Request 1 >> Name each distinct user who posts in the forum thread below.

Extract >>
·····

# [SOLVED] Sony Vegas reoccuring issue



## AngelinaSkye (Apr 12, 2009)

I have Vegas Pro 9 and have a strange problem with my video playing fine in the preview screen when prerendered but when I go to actually render the video there are a few clips that are showing up as black during playback. In the timeline they appear fine and I have tried numerous times to re cut the clip and replace it which seems to work up until I notice that they have once again just rendered as blank black spots. Its not a problem with the individual clips as it is not happening to the same clips each time. 

Any Help?:4-dontkno


----------



## Laxer (Dec 28, 2010)

*Re: Sony Vegas reoccuring issue*

I have had this happen when the clips were deleted or "busy"

make sure all other programs that might be accessing the clips are closed.

What are your render settings right now?


----------



## AngelinaSkye (Apr 12, 2009)

*Re: Sony Vegas reoccuring issue*

Ok I've brought some visual aides this time to help illustrate the issue.

Here is a screenshot of my render settings as well as the full timeline in the video









here http://www.youtube.com/watch?v=u9gdsU2NnSQ

You can see that all the clips in the timeline appear fine but there are obvious black spots in the actual video.


----------



## zuluclayman (Dec 16, 2005)

*Re: Sony Vegas reoccuring issue*

You have that video set to private - if you want us to see it make it to unlisted and post the link, it will then be acessible to those that have the link - NOTE: that will be anyone who reads this thread.

What bitrate are you rendering out with?


----------



## AngelinaSkye (Apr 12, 2009)

*Re: Sony Vegas reoccuring issue*

 OMG so sorry, didn't realize I didn't change the video to public.... I thought I did at the same time as renaming it to "don't watch...."

Here are the project settings (hope thats the information u need, if not let me know)










and you should be able to see that video now. 


The unlisted option is no longer available to me unfortunately so I had no choice but to just set it to public.


----------



## zuluclayman (Dec 16, 2005)

*Re: Sony Vegas reoccuring issue*

I was after your export settings not project settings.

A couple of really basic things to recheck:

There are actually clips missing? - if you haven't nudged the clips up against each other completely in the timeline there will be a momentary black bit - hard to tell from your screenshot if the clips are all aligned up against each other.

You say it happens to random clips not the same ones - is there any link between the clips that do play up? eg: are they from the same source? are they a different file format to others that are stable?

When played in the project using the Vegas preview monitor it all plays fine? then before rendering is there any other steps you take?


----------



## AngelinaSkye (Apr 12, 2009)

*Re: Sony Vegas reoccuring issue*

Sorry to just abandon this thread but the problem seemingly fixed itself after restarting but unfortunately since then I've had other issues to deal with. Not long after that issue fixed itself I started getting a random black screen while rendering videos.

I've described the issue in more detail here:

http://www.techsupportforum.com/for...tops-responding-a-few-times-a-day-571988.html

Pretty sure this black screen issue is hardware related which is why I've posted in the video card section but I'm open to any further input from anyone that can help with either issue of the mysterious black clips that correct themselves or the current problem


----------

·····

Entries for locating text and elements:
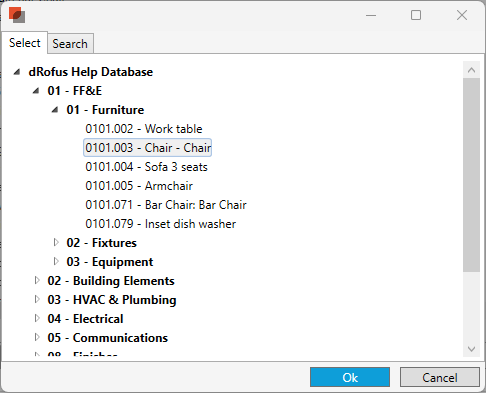Collapse the 01 - FF&E node
486x393 pixels.
click(x=36, y=91)
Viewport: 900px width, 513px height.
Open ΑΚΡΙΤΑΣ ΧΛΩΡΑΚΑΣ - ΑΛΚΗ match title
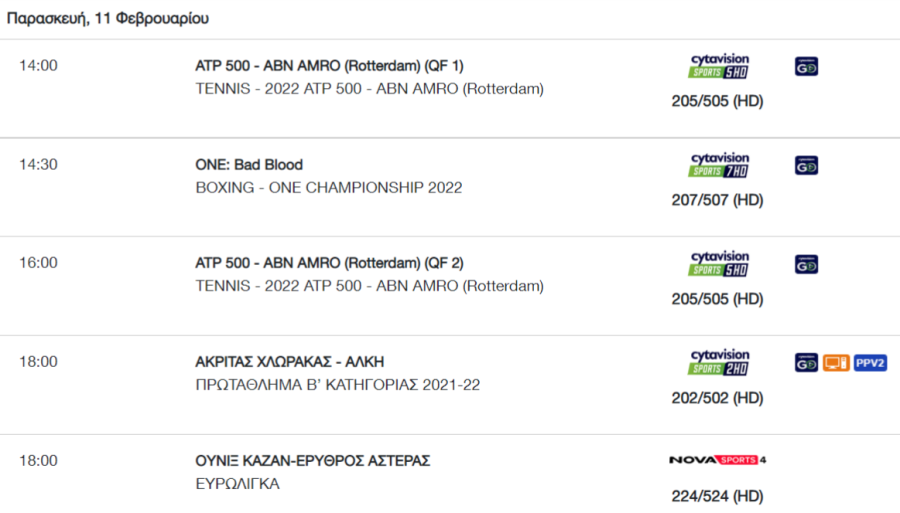(289, 362)
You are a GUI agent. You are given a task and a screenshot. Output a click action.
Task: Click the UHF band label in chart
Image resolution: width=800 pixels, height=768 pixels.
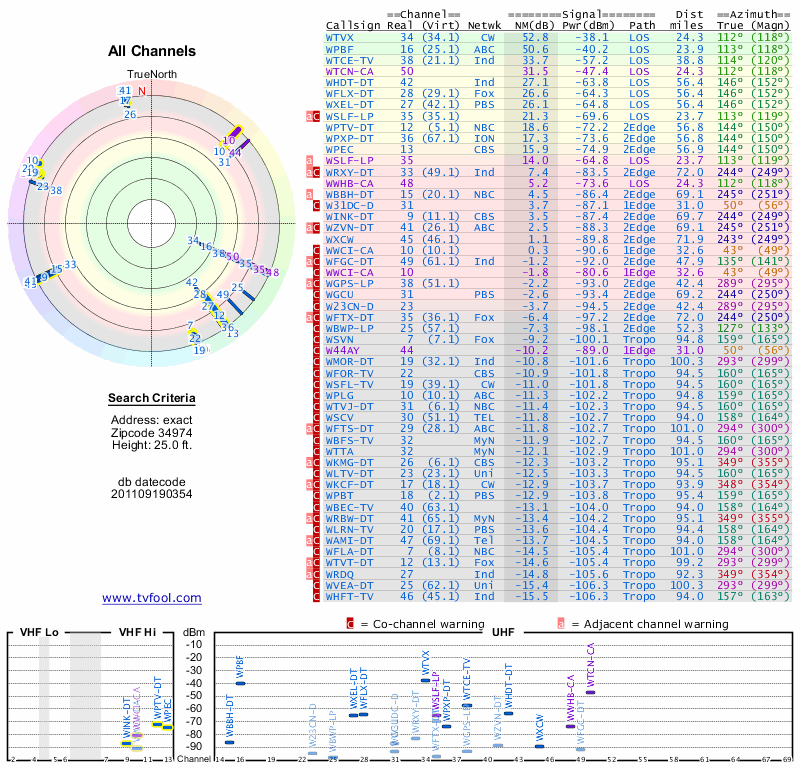503,633
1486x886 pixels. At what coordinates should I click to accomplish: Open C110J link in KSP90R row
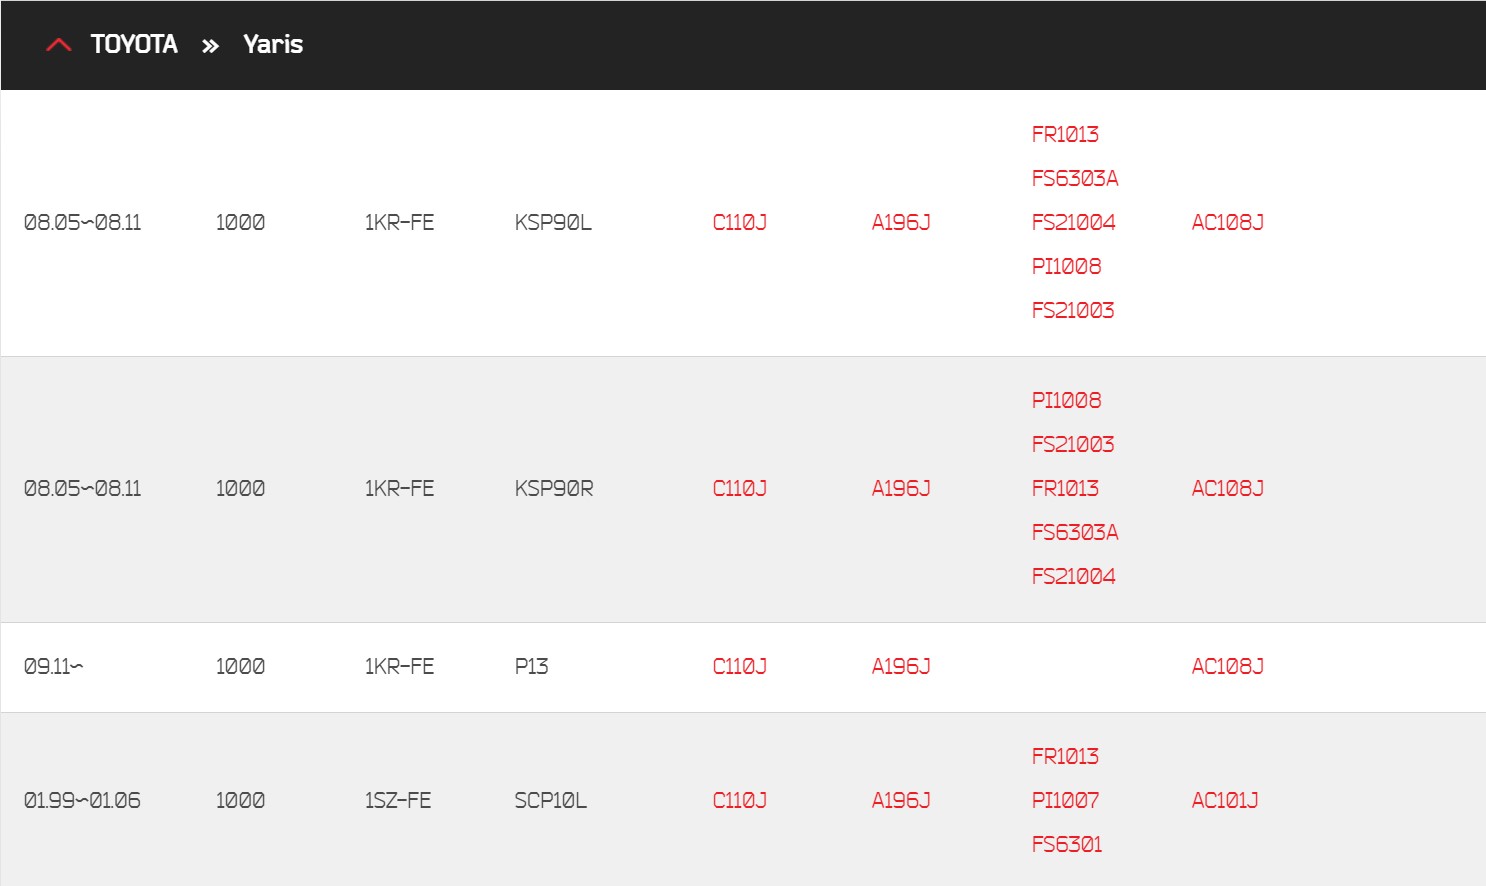click(740, 488)
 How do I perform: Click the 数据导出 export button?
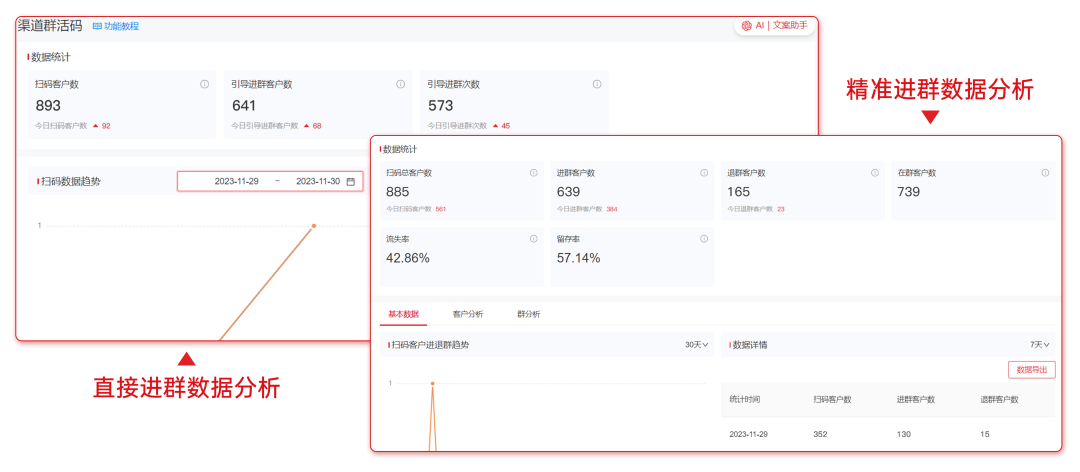[x=1031, y=370]
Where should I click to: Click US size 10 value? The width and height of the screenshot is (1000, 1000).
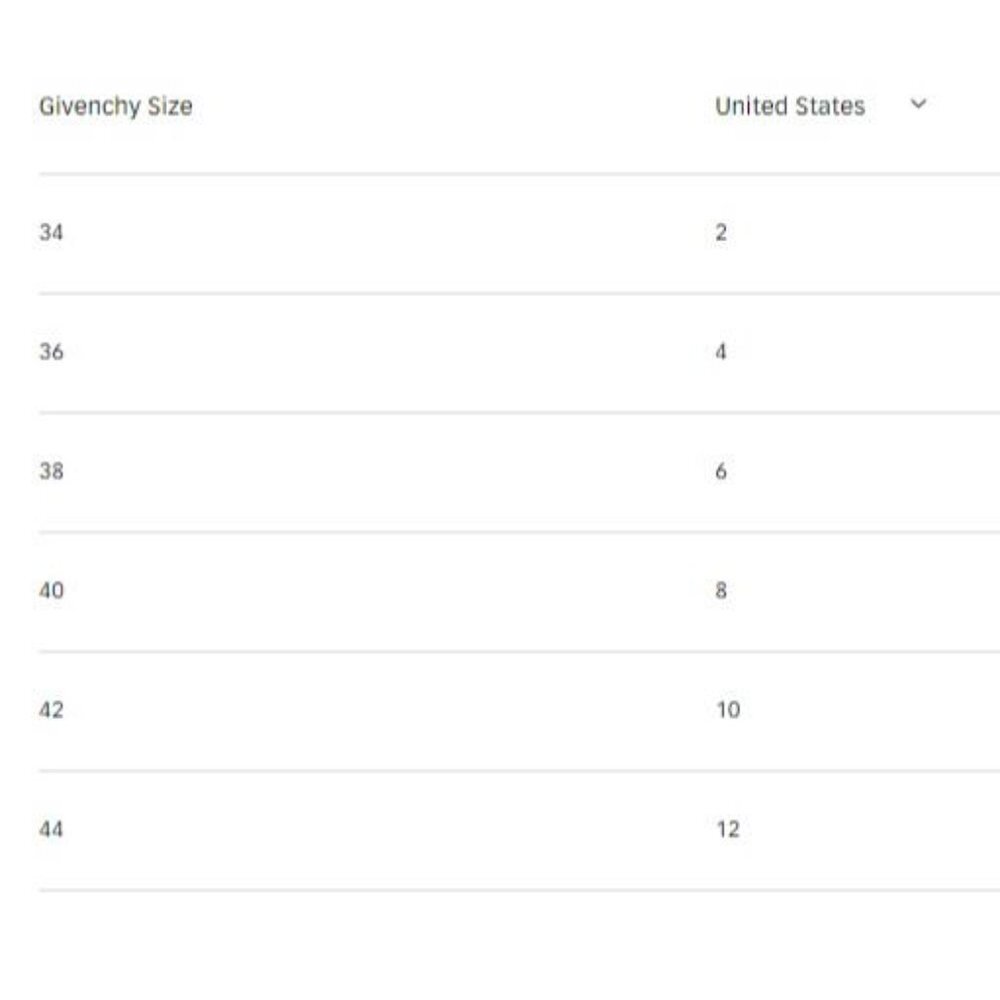[728, 710]
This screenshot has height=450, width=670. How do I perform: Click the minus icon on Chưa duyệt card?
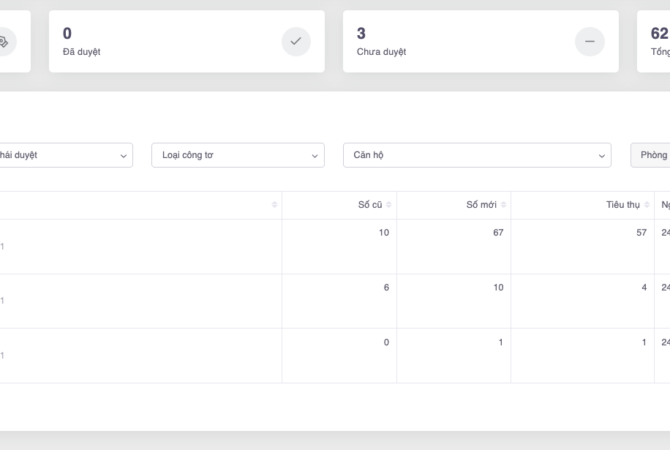point(589,41)
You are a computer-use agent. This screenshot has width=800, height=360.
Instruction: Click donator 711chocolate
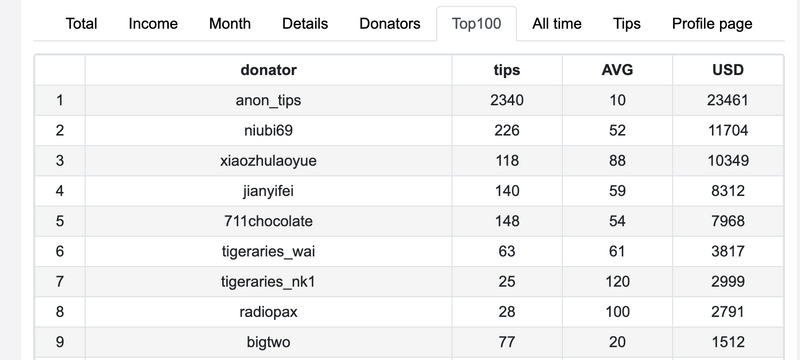268,221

·····

Request 2 >> Pick out every line of the entries above that contains the string "perform", matching case.

Problem solution 1 >> AngelinaSkye, Laxer, zuluclayman

Problem solution 2 >>
 How do I perform: Click the 数据导出 export button?
This screenshot has height=450, width=670. How do I perform: Click the minus icon on Chưa duyệt card?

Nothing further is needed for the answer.